Amendment looks to exempt manufacturers from magazine limit
Lawmakers have drafted an amendment that would exempt Century International Arms, a firearm company that employees more than 100 people in northern Vermont, from legislation that the company says would “significantly impact” business.
The House on Friday gave preliminary approval to S.55, a bill that includes several gun restrictions, from expanding background to private sales to increasing the age to purchase of gun in Vermont to 21.
Another provision calling for a 10-round magazine limit could have a dramatic affect on Century Arms, an importer, exporter and manufacturer of firearms with a facility in the Franklin County town of Georgia. The company, founded in 1961, is headquartered in Florida.
“This bill would significantly impact Century’s business operations in Vermont,” Brady Toensing, a lobbyist representing Century Arms, said Monday. “They have dozens of high-paying, high-level manufacturing jobs in Georgia, Vermont and there are dozens of more employees at other companies that support their operations in Vermont.”

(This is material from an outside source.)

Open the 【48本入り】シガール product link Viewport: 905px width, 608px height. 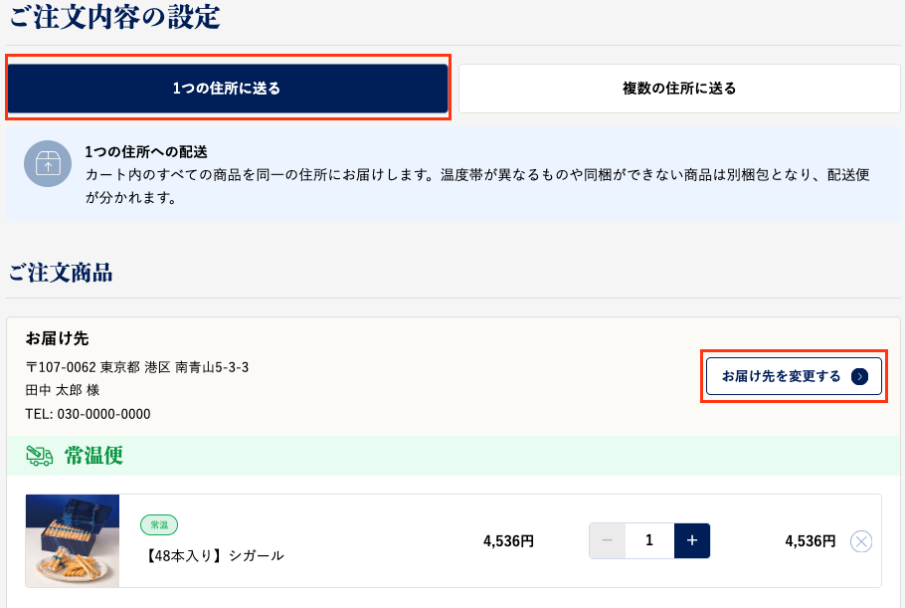[x=215, y=555]
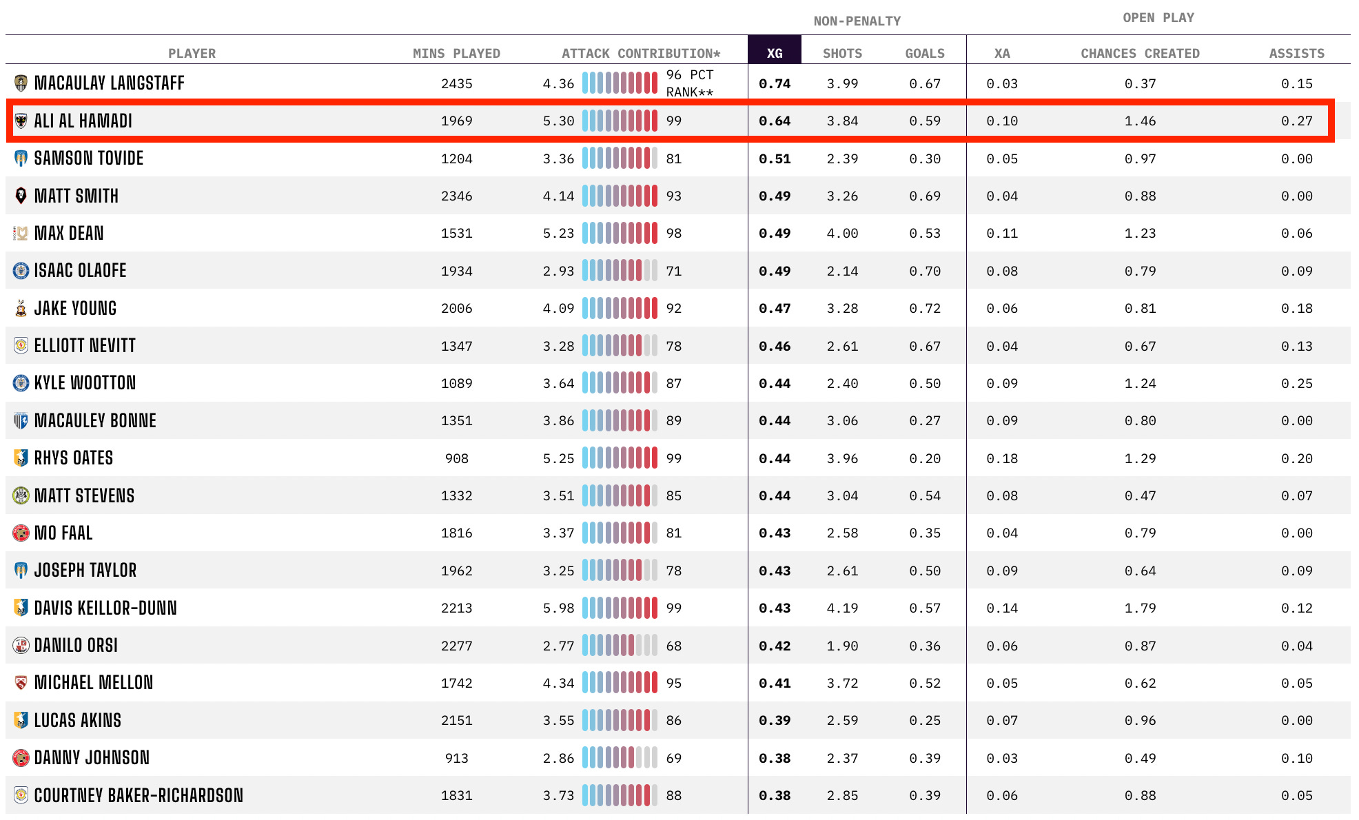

Third reading, which is a final vote on S.55, is set for Tuesday morning on the House floor. Representatives voted 85-59 in support of the bill on second reading.
Rep. Corey Parent, R-St. Albans, said Monday that he’s working with other lawmakers, including Reps. Eileen Dickinson, R-St. Albans Town, and Patrick Brennan, R-Colchester, on an amendment to S.55 that would apply to all importers, exporters and manufacturers.
According to the draft amendment, the 10-round limit would not apply to magazines that are:
– manufactured, imported, transferred, or possessed by a manufacturer or importer licensed under federal law:
- for the purposes of testing or experimentation authorized by the U.S. attorney general, or for product development;
- for repair and return to the person from whom it was received; or
- for transfer in foreign or domestic commerce for delivery and possession outside Vermont.
“The final transaction couldn’t be to a Vermonter, but would at least keep them doing what they do in the state of Vermont,” Parent said of Century Arms.
Most of the pistols and rifles that the company imports, exports and manufactures have a magazine size of more than 10 rounds, Toensing said.
“I know it’s a significant portion of their sales,” he said. “They are made to have a capacity of higher than 10 rounds because that’s what the public wants.”
The 10-round limit would mean company could not manufacture, import or export products that are in demand in most of the states in the country, Toensing said, putting it at a competitive disadvantage.
“If you’re in state that doesn’t allow you to produce or manufacture higher capacity magazines then you would not be able to sell those to state’s that have more freedoms and allow their citizens to purchase those firearms,” he said.
Parent, during debate on the House floor on Friday, said he would be proposing an amendment that he intended to present on Tuesday. Parent said Monday he is working to get Independent, Democratic and Republican support.
“To me,” he said, “this really about protecting those 100-plus jobs in Franklin County.”
Rep. Martin LaLonde, D-South Burlington, who sponsored the provision for the 10-round magazine limit said Friday during the debate that he was willing to work with Parent on such an amendment.
LaLonde also spoke about why he proposed the measure, pointing to written testimony provided to the House Judiciary Committee from Windsor County State’s Attorney David Cahill.
“It is my professional opinion that a 10 round magazine limit fairly balances these competing rights and, if enforced, would offer victims and first responders a brief window to act during a mass shooting incident,” Cahill wrote.
The ban on high-capacity magazines exempts possession of those legally owned before the legislation goes into effect.
During the debate Friday, Brennan called such a ban of high-capacity magazines unenforceable because they don’t come with serial numbers and are not dated.
The House vote Friday on the magazine limit provision of S.55 was 79-66, with Parent, Dickinson and Brennan voting against the measure.
A woman who answered the phone at Century Arms on Monday and identified herself as Sandy, said the company would have no comment and hung up the phone.